Two haploid cells are the end result of the first meiotic division. The cells are haploid because at each pole, there is just one of each pair of the homologous chromosomes. However, each homolog still consists of two sister chromatids. Recall that sister chromatids are merely duplicates of one of the two homologous chromosomes (except for changes that occurred during crossing over). In meiosis II, these two sister chromatids will separate, creating four haploid daughter cells.
15.1.2 Meiosis II
In some species, cells enter a brief interphase, or interkinesis, before entering meiosis II. Interkinesis lacks an S phase, so chromosomes are not duplicated. The two cells produced in meiosis I go through the events of meiosis II in synchrony. During meiosis II, the sister chromatids within the two daughter cells separate, forming four new haploid gametes. The mechanics of meiosis II is similar to mitosis, except that each dividing cell has only one set of homologous chromosomes. Therefore, each cell has half the number of sister chromatids to separate out as a diploid cell undergoing mitosis.
Prophase and Prometaphase II
If the chromosomes decondensed in telophase I, they condense again. If nuclear envelopes were formed, they fragment into vesicles. The centrosomes that were duplicated during interkinesis move away from each other toward opposite poles, and new spindles are formed. The nuclear envelopes are completely broken down, and the spindle is fully formed. Each sister chromatid forms an individual kinetochore that attaches to microtubules from opposite poles.
The sister chromatids are maximally condensed and aligned at the equator of the cell.
The sister chromatids are pulled apart by the kinetochore microtubules and move toward opposite poles. Non-kinetochore microtubules elongate the cell. Note that during meiosis I, the homologous chromosomes are pulled apart, while in meiosis II, sister chromatids are pulled apart (Figure 15.6).

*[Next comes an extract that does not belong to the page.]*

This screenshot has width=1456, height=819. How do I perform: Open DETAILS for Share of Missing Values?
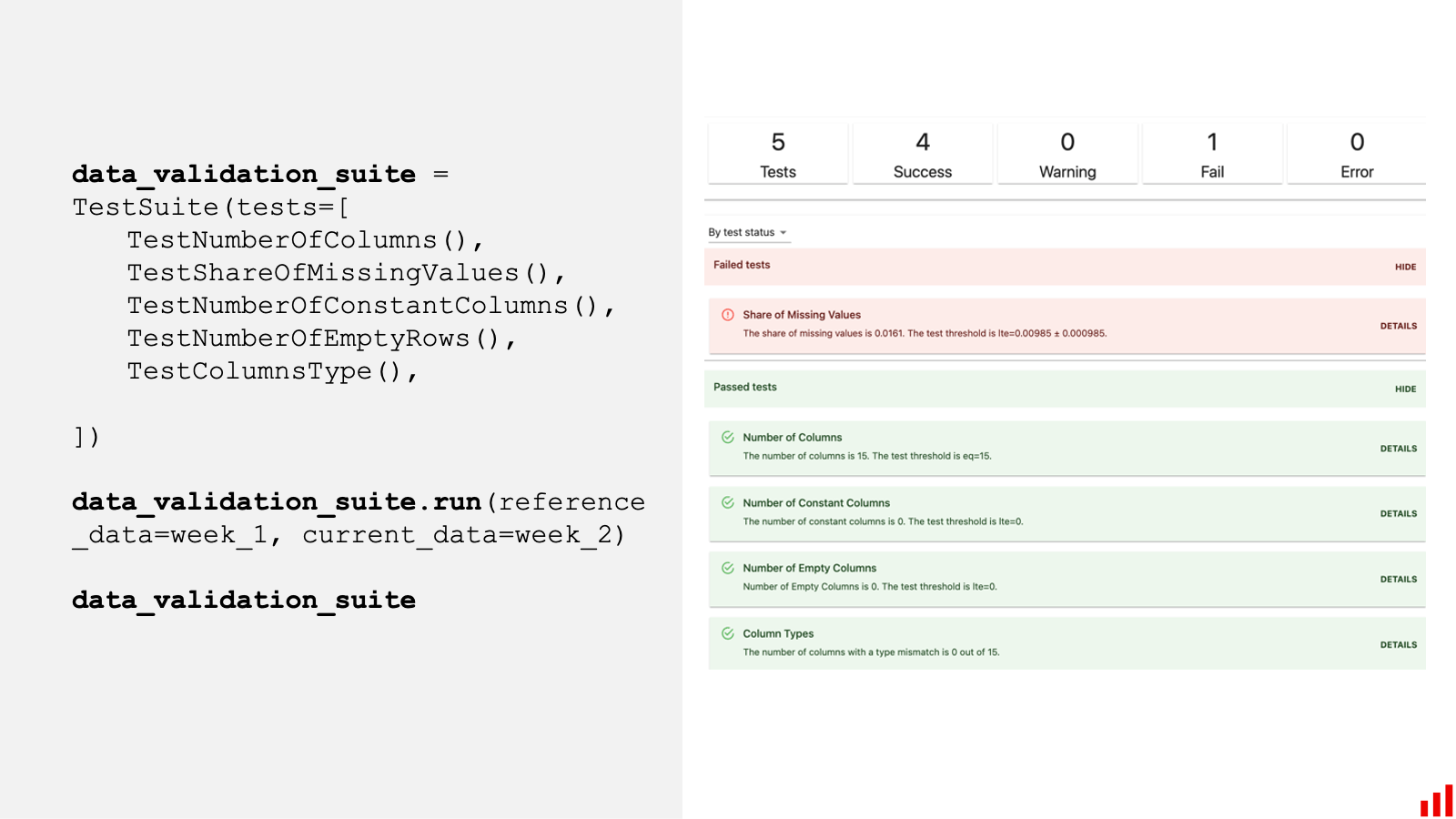point(1399,325)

Telophase II and Cytokinesis
The chromosomes arrive at opposite poles and begin to decondense. Nuclear envelopes form around the chromosomes. Cytokinesis separates the two cells into four unique haploid cells. At this point, the newly formed nuclei are both haploid. The cells produced are genetically unique because of the random assortment of paternal and maternal homologs and because of the recombining of maternal and paternal segments of chromosomes (with their sets of genes) that occurs during crossover. The entire process of meiosis is outlined in Figure 15.7.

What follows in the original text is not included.